Need a bit of excel help here (walkermac, the maestro, where are you?)
This idea could be of interest to all and sundry though. In DNA of a Longshot Winner, I toyed with the idea of a pattern recognition theory using the flucs. It assigned a colour if on course flucs shortened, drifted or steady. This time I'm looking at all the Betfair flucs from Open to Close.
The Logic: If they're are more shorteners than drifter flucs, you could say that punters reckon the selection's got a chance and vice versa. Well the jury's out on that one! You could look at weight of money too, but I haven't seen anything conclusive there either. However if you included the price value into the equation, could that be more reliable?
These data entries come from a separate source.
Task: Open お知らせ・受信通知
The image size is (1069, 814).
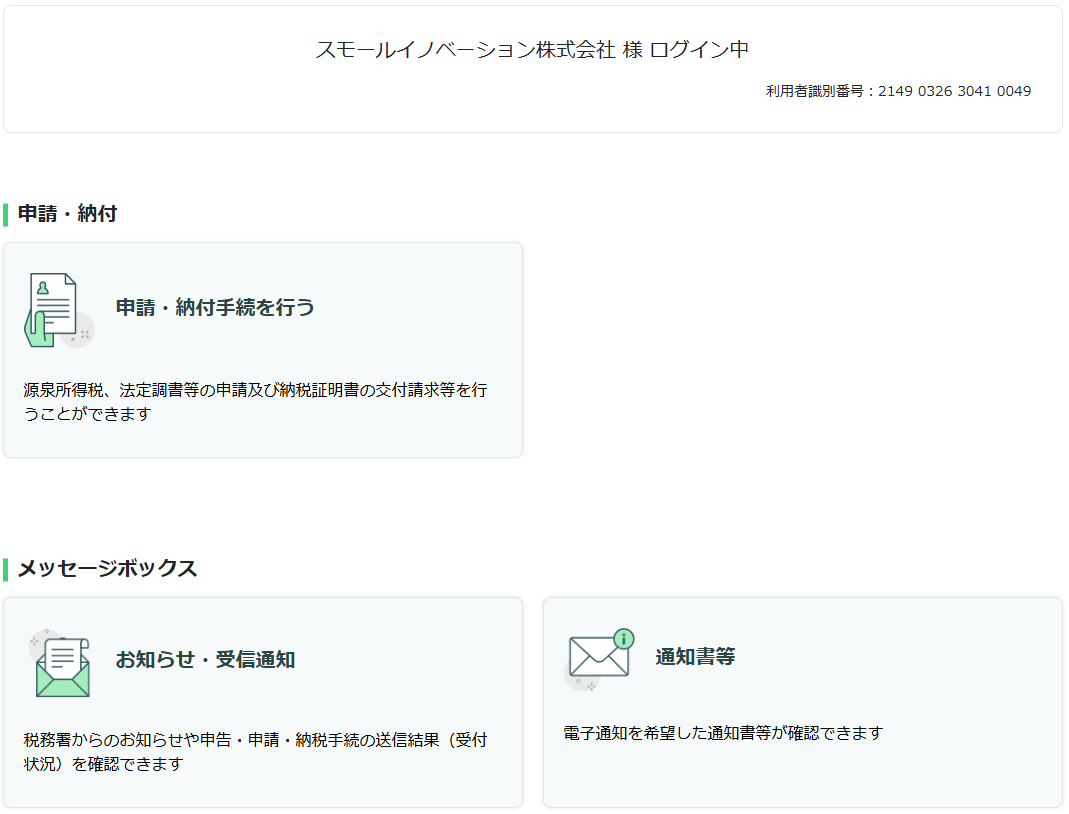Action: coord(205,660)
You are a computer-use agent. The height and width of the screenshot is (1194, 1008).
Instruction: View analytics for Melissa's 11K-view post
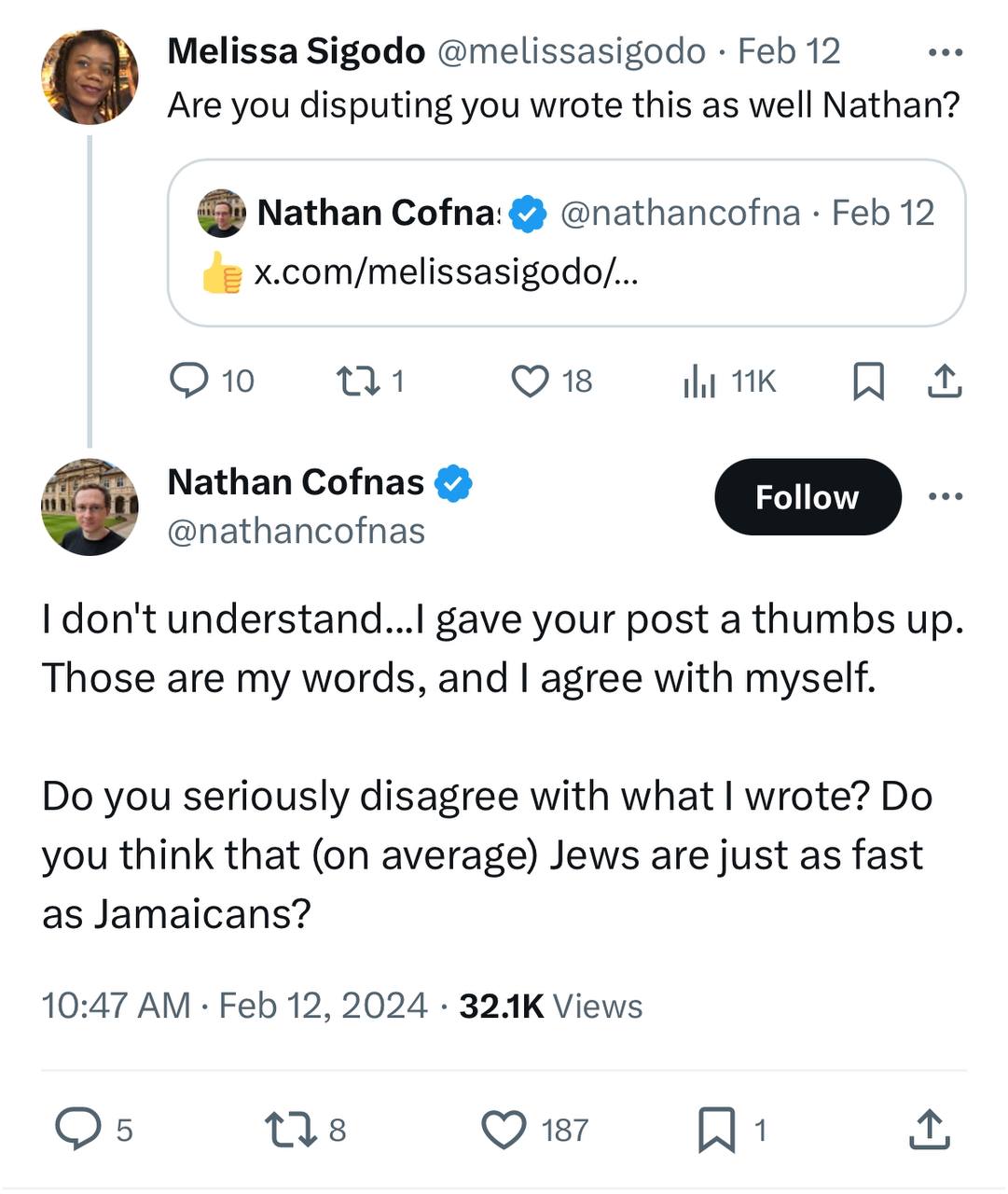[699, 381]
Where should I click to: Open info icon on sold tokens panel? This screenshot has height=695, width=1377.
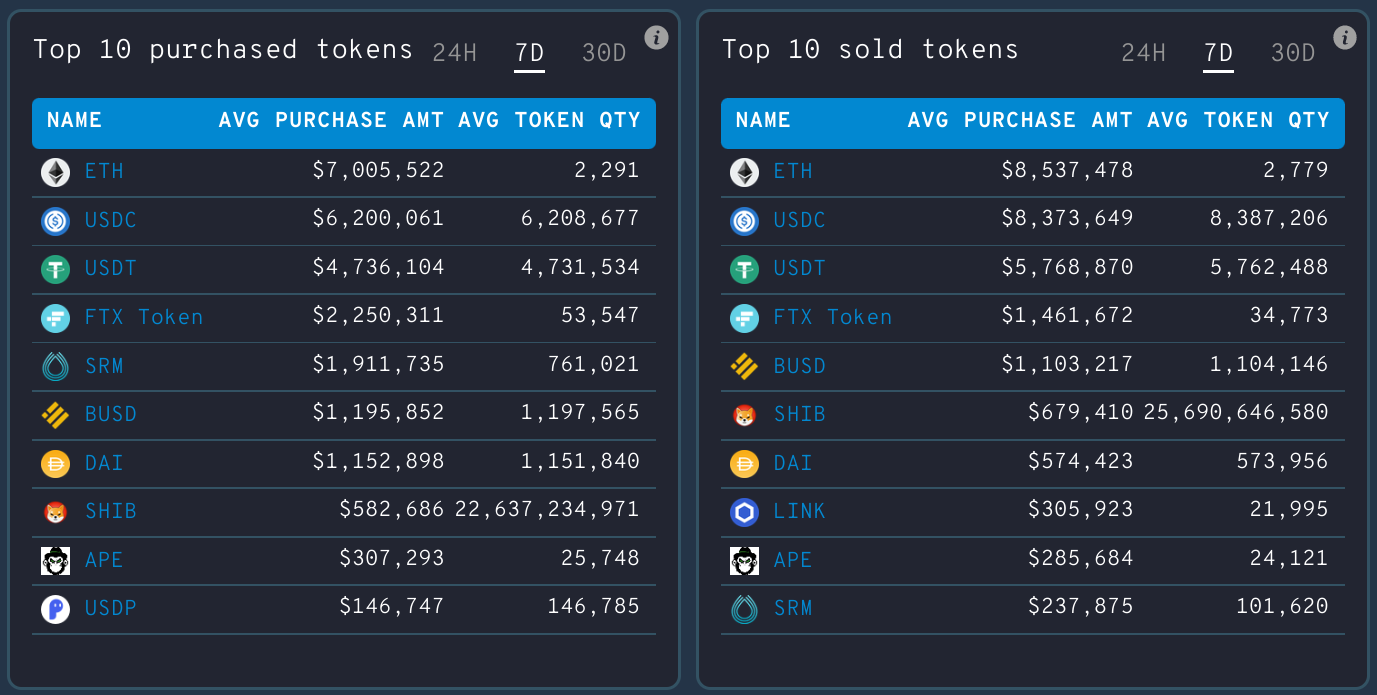[x=1345, y=38]
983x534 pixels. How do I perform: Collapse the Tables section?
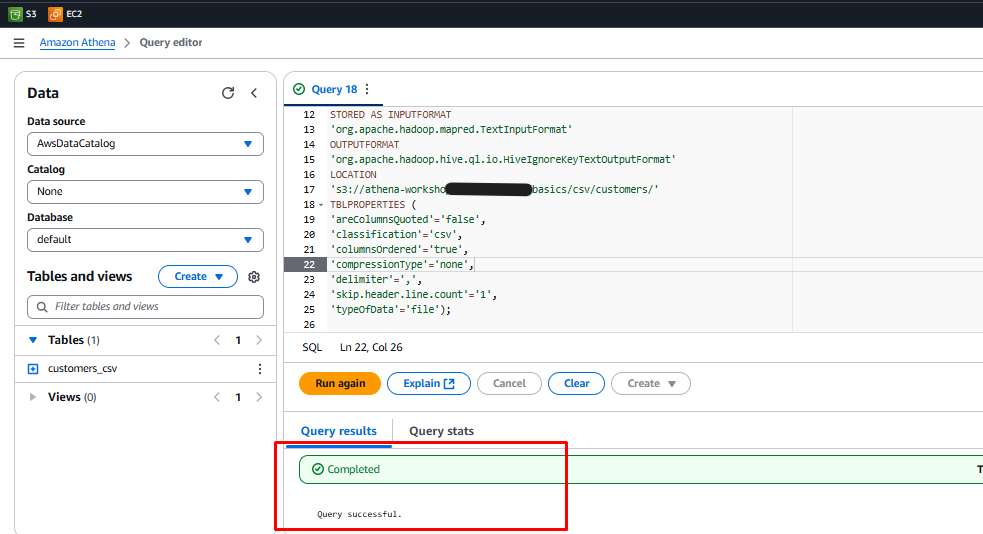click(x=33, y=341)
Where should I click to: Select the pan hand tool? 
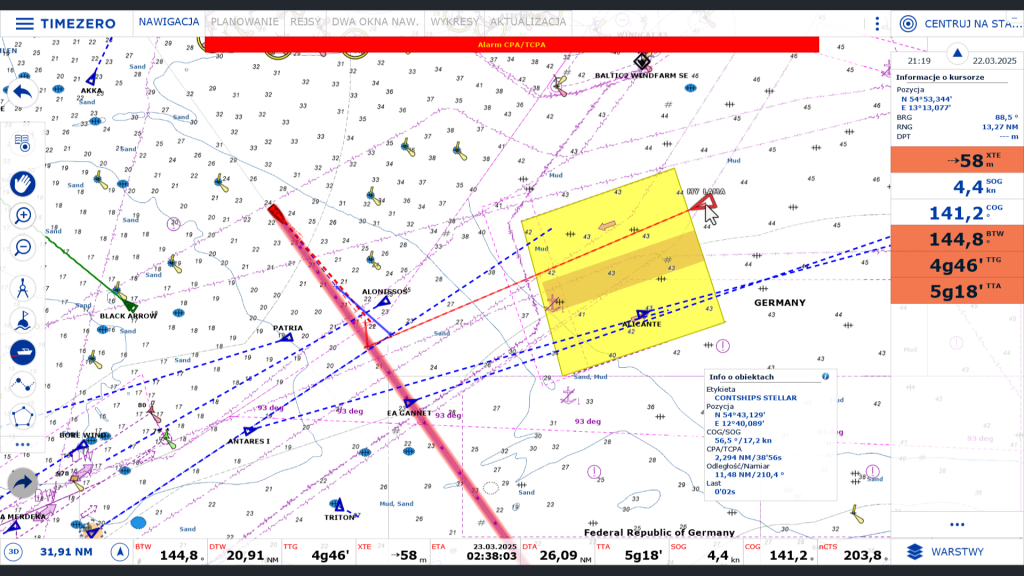[x=22, y=182]
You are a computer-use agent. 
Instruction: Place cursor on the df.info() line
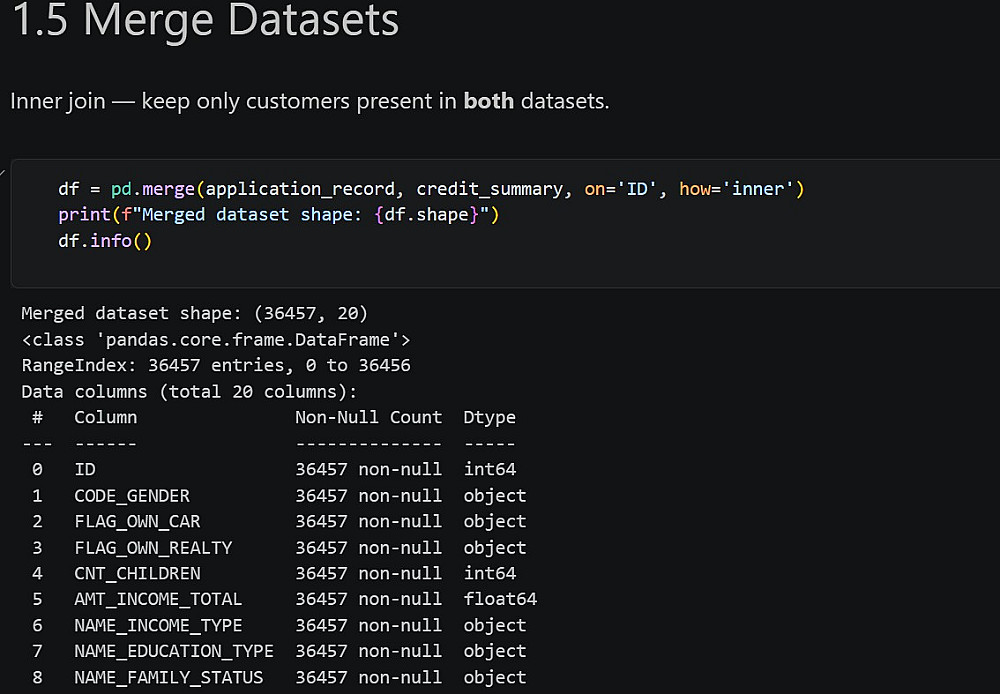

In the attachment are the Betfair flucs of four runners in a race. The closing fluc is always the top of each column of flucs. Working from bottom to top, the Open fluc is assigned a positive number to begin each sequence. Any consecutive number
higher than previous fluc remains a
positive number. Any consecutive number
lower than the previous is assigned a
negative value (
red text). At the end of each sequence, in col E, the sum of the positive and negative flucs is totalled. It's getting columns D & E to work in excel, is my bugbear, as it needs to recognise the change to next runner, as well as higher or lower value of cell under.
Once I've got that, I can Pivot Table the spreadsheet and see what values were place getters and whether or not there's a pattern emerging.